• **INSTRUCTIONS FOR THE TASK**: Determine how many lines in the entries contain the word "agent", and give that number with no other text.

• **SOURCE MATERIAL**:
#####
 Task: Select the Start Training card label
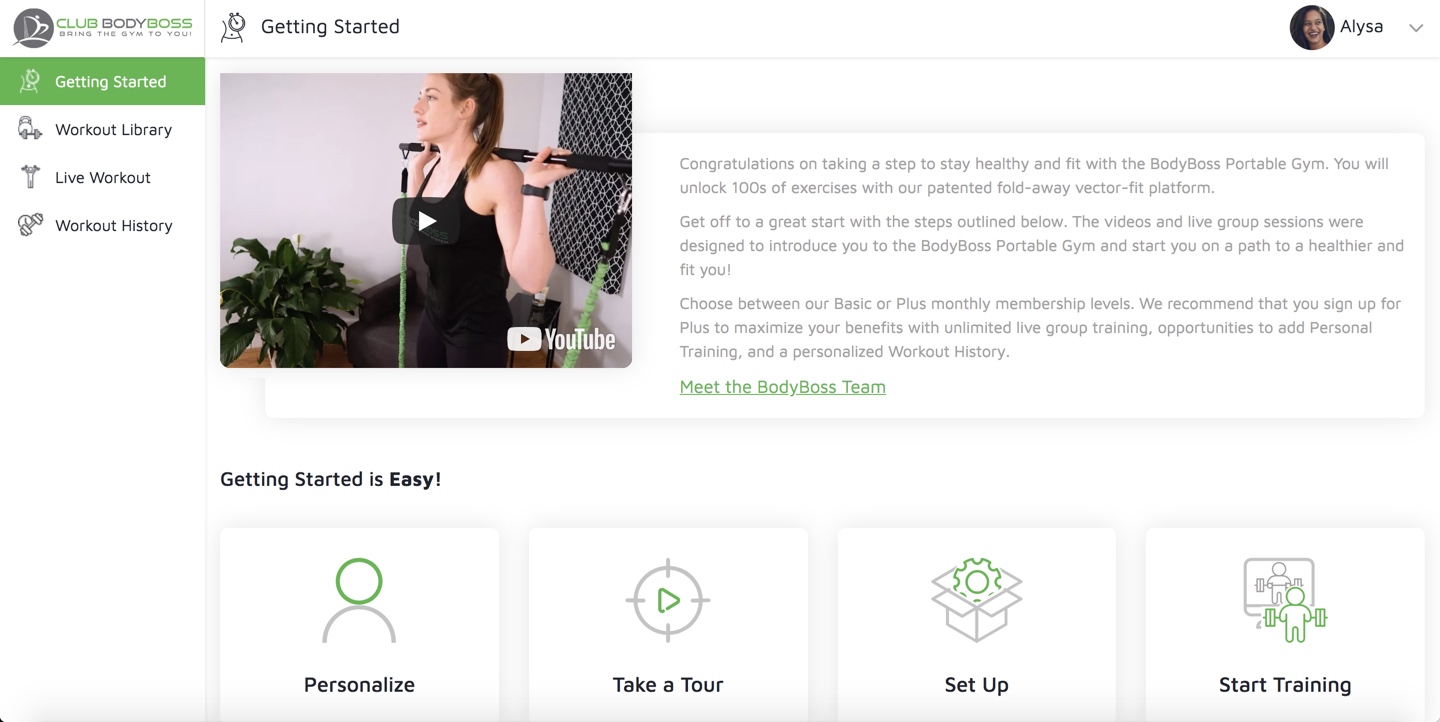pyautogui.click(x=1285, y=685)
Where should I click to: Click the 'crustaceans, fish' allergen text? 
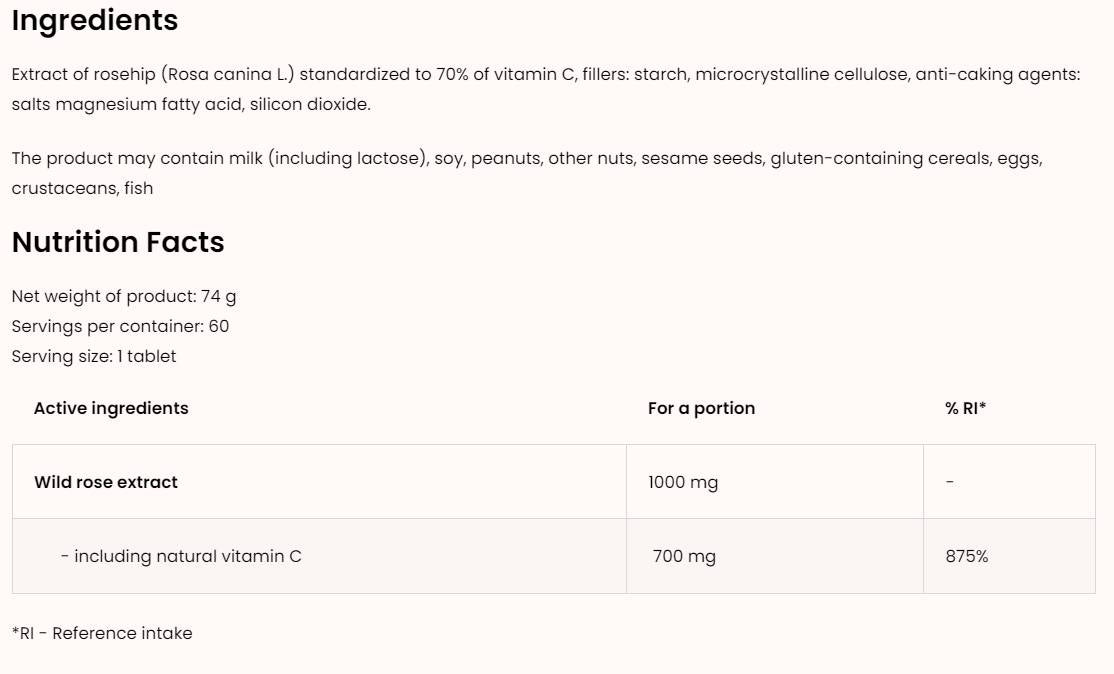[82, 188]
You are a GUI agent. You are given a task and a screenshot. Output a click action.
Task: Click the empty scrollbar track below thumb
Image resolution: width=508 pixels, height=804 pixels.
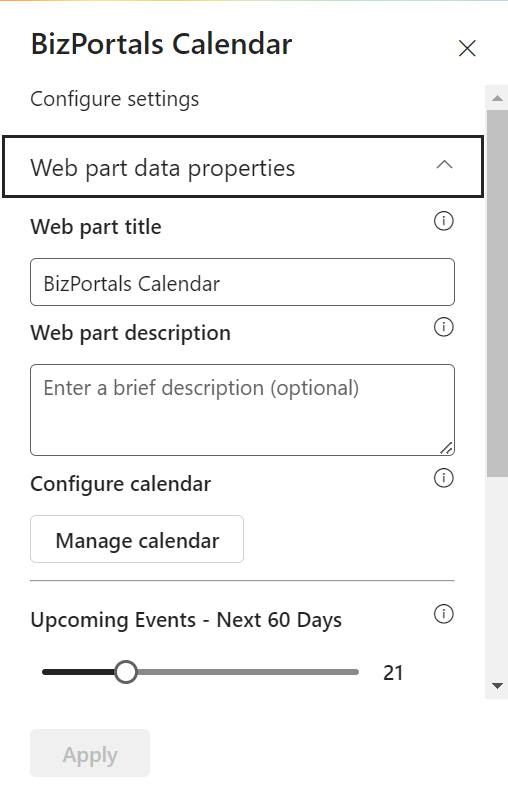coord(497,575)
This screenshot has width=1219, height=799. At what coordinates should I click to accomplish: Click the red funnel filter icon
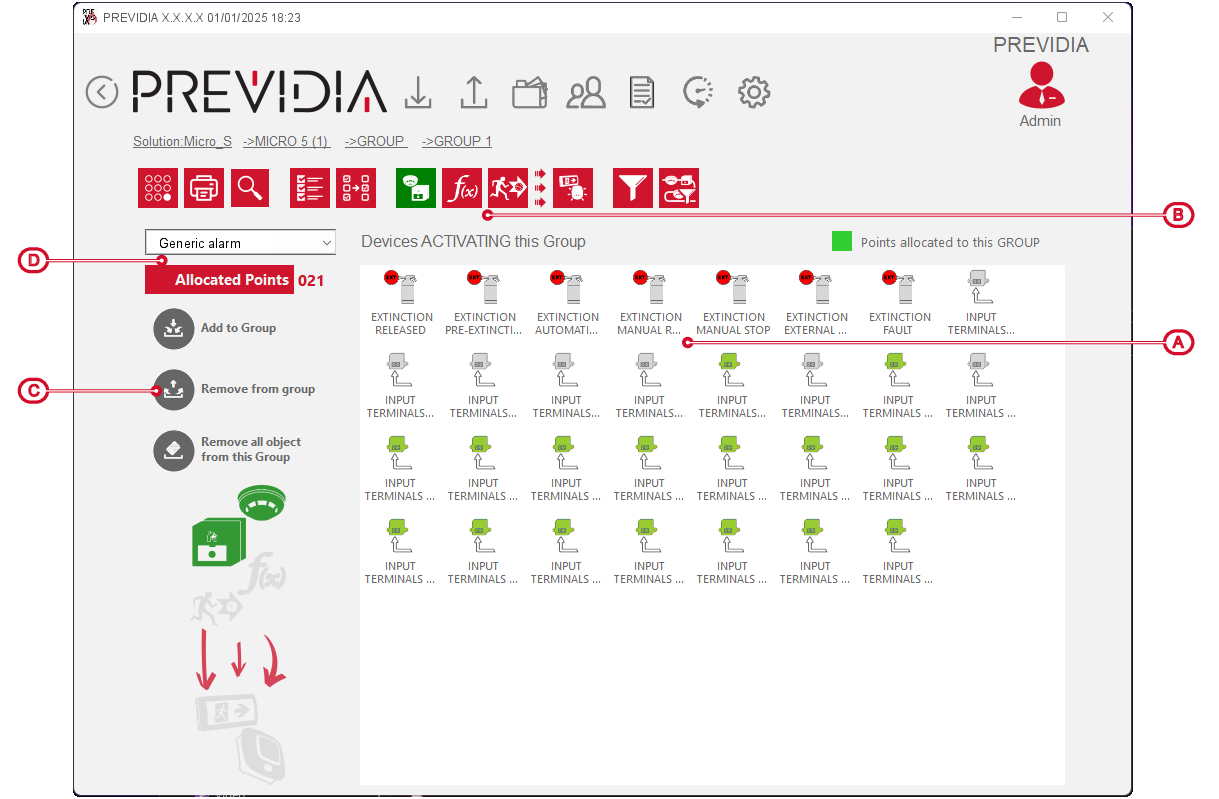pos(633,188)
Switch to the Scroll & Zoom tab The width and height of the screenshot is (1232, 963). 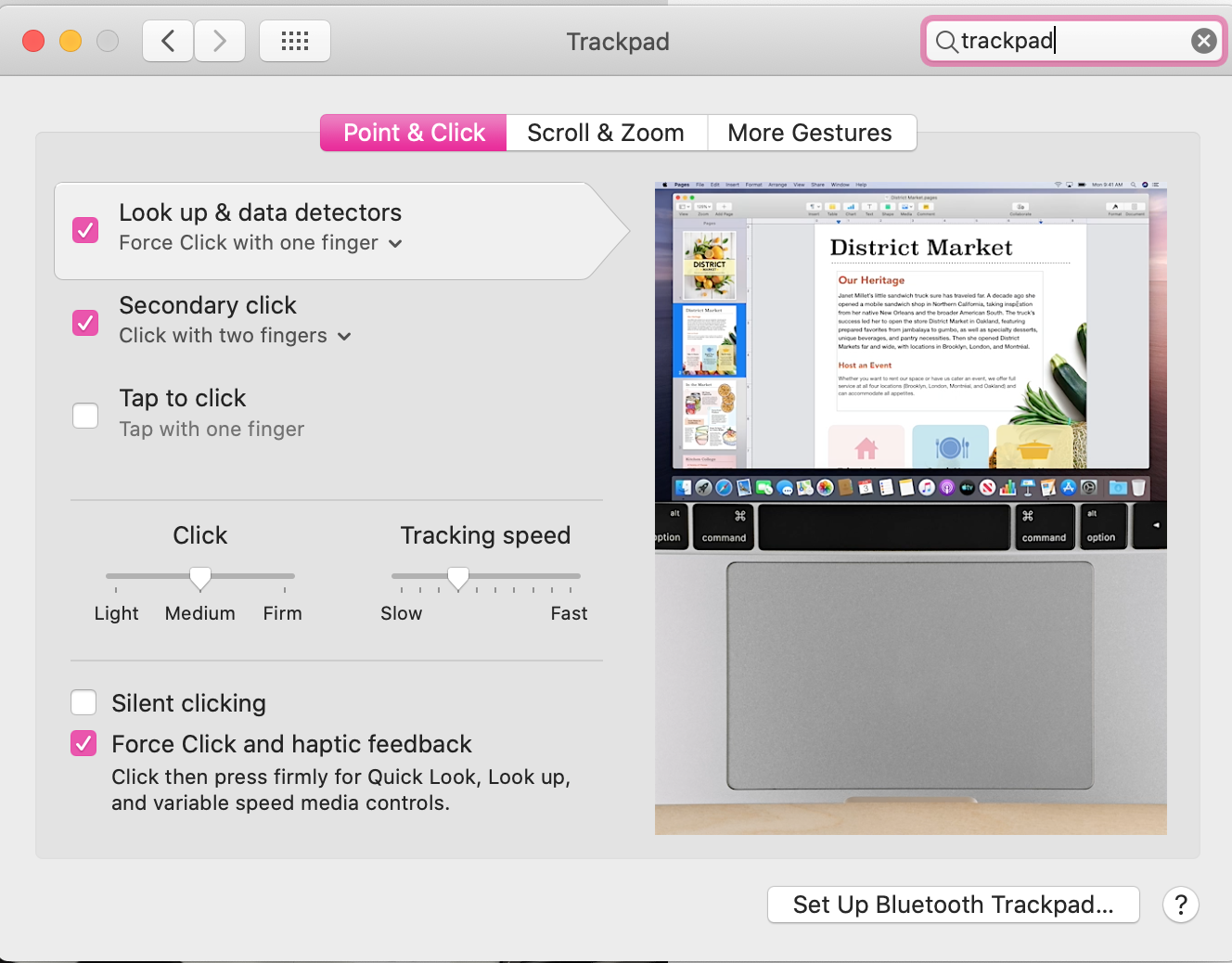click(x=605, y=133)
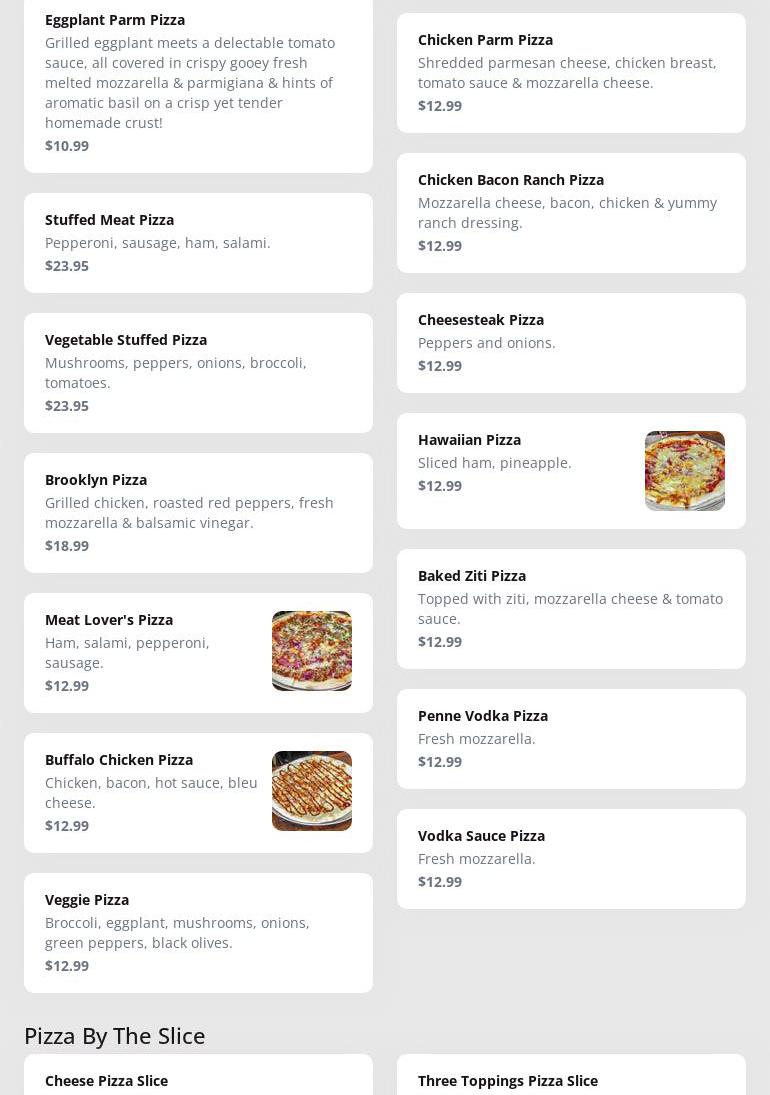Open the Buffalo Chicken Pizza title
This screenshot has width=770, height=1095.
119,760
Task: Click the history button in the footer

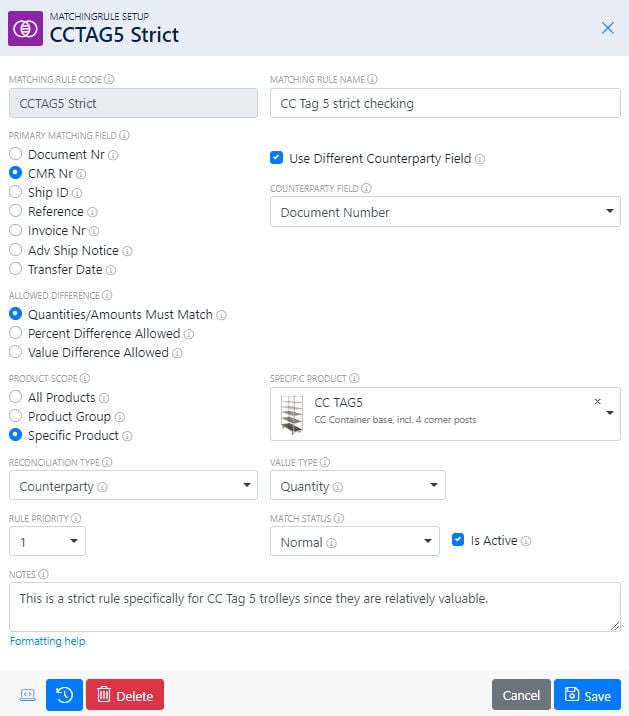Action: tap(64, 695)
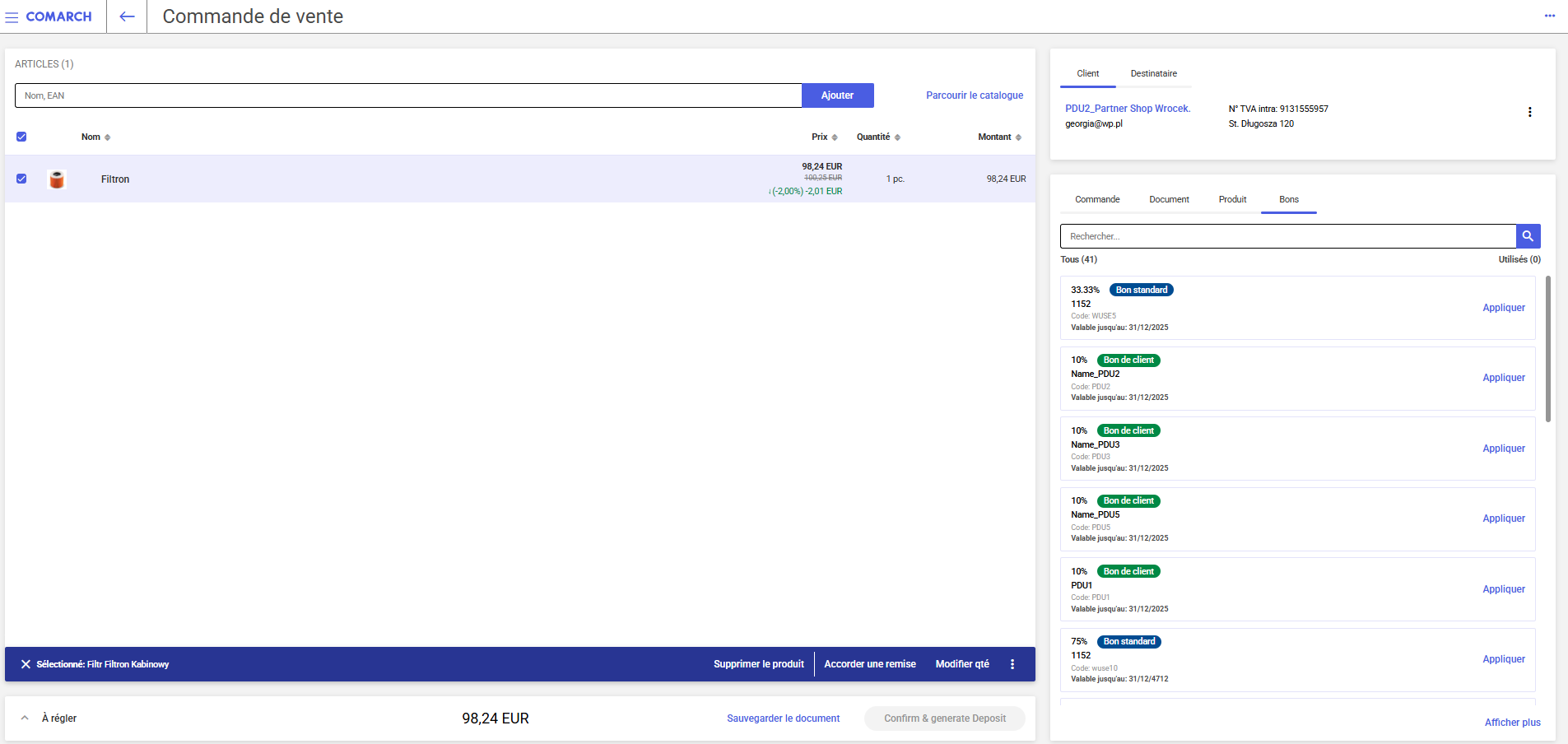Screen dimensions: 1568x744
Task: Open the client card kebab menu
Action: (1529, 112)
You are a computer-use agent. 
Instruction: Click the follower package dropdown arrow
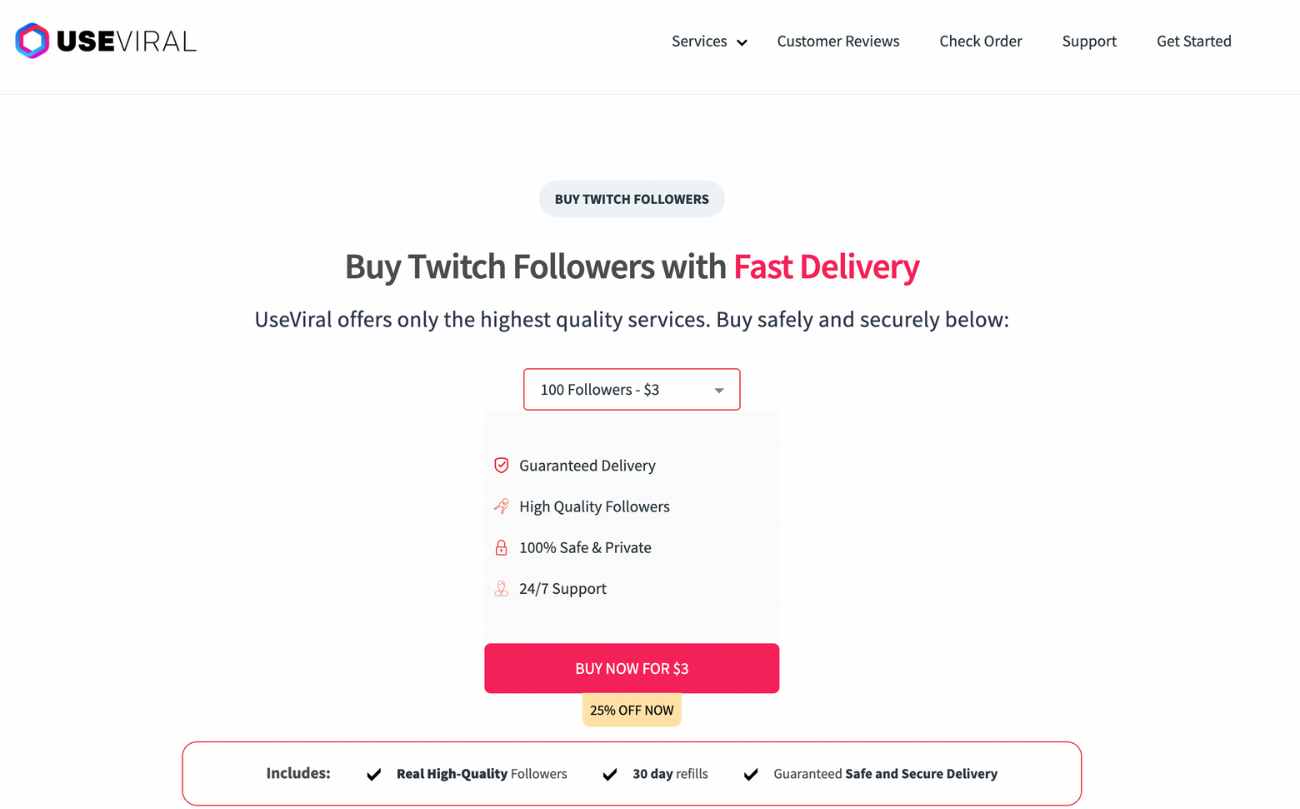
#####
• **EXERCISE OUTPUT**: 2